Dataset entries:

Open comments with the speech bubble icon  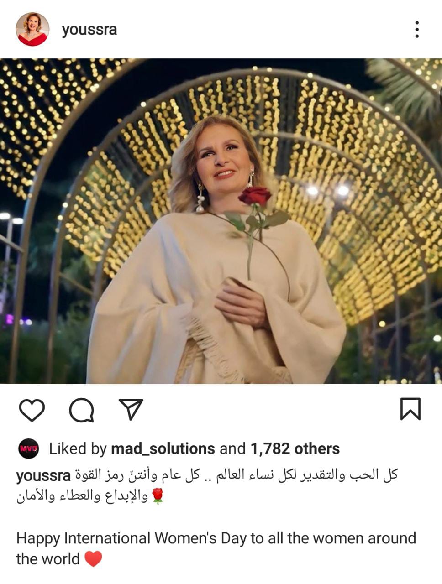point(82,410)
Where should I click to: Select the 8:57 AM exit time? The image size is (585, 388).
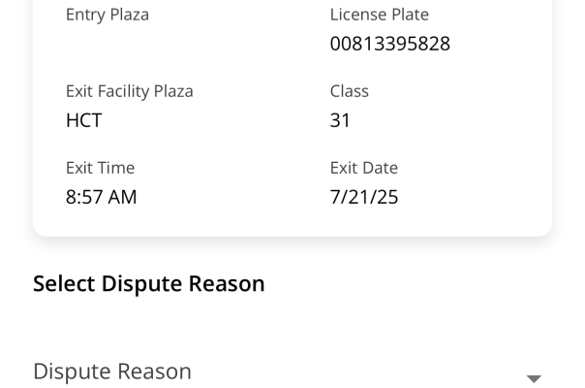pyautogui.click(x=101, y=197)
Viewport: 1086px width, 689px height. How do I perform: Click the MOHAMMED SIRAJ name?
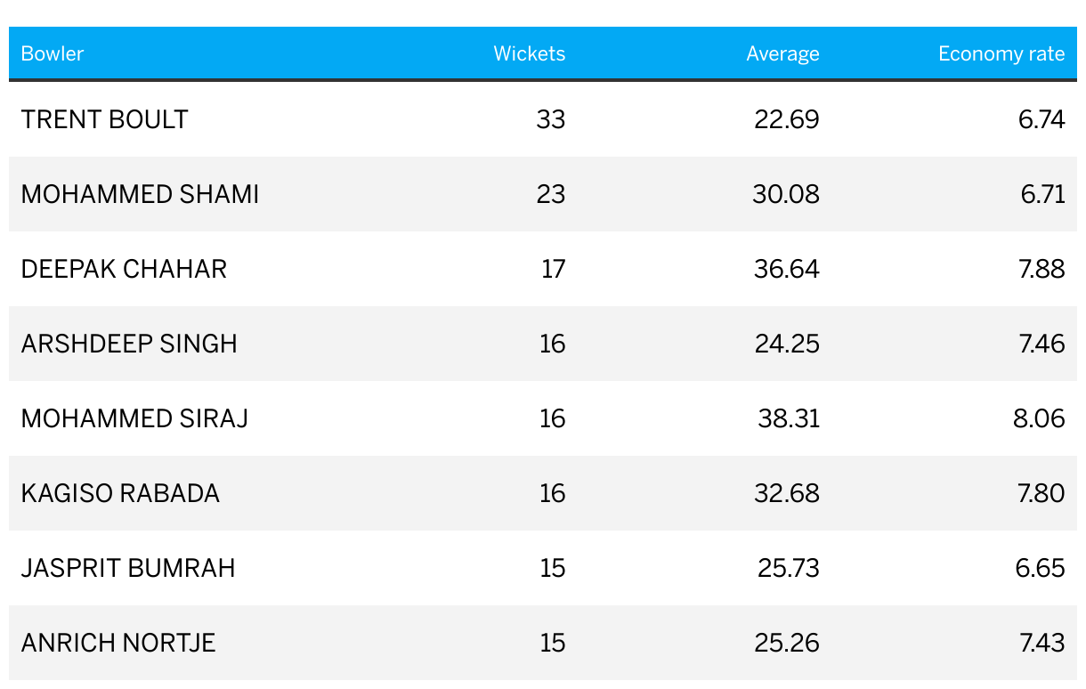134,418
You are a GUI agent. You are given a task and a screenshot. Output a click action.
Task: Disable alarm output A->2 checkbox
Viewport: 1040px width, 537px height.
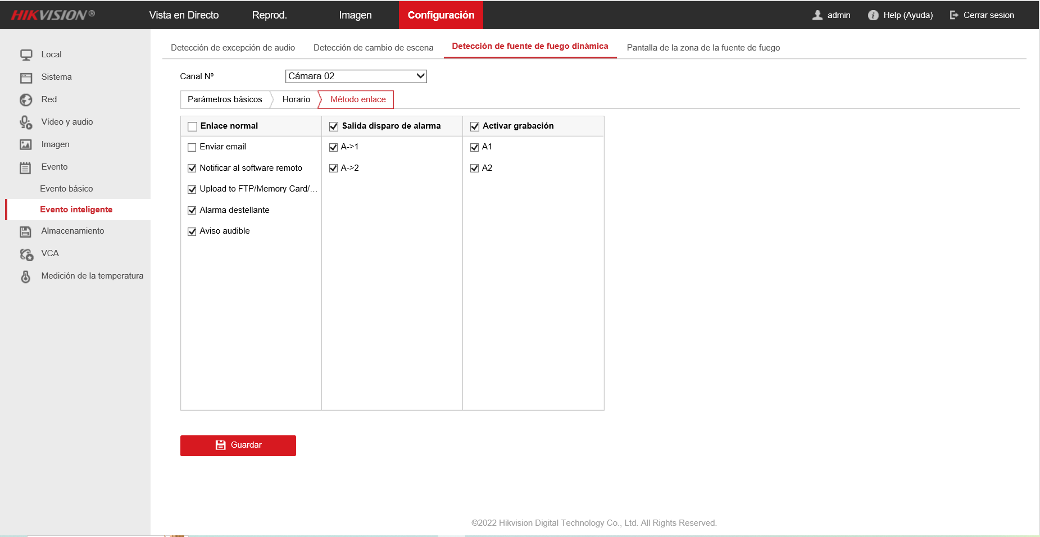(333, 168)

**EXERCISE BRIEF:** Restate the data exactly, though only from the line that contains "Viewport: 1086px width, 689px" through its last line, both ends included and with the pictures left out.

**EXERCISE RESULT:**
Viewport: 1086px width, 689px height. How do I perform: Click the MOHAMMED SIRAJ name?
134,418
You are a GUI agent. You are given a task and a screenshot. Output a click action.
Task: Disable alarm output A->2 checkbox
Viewport: 1040px width, 537px height.
(333, 168)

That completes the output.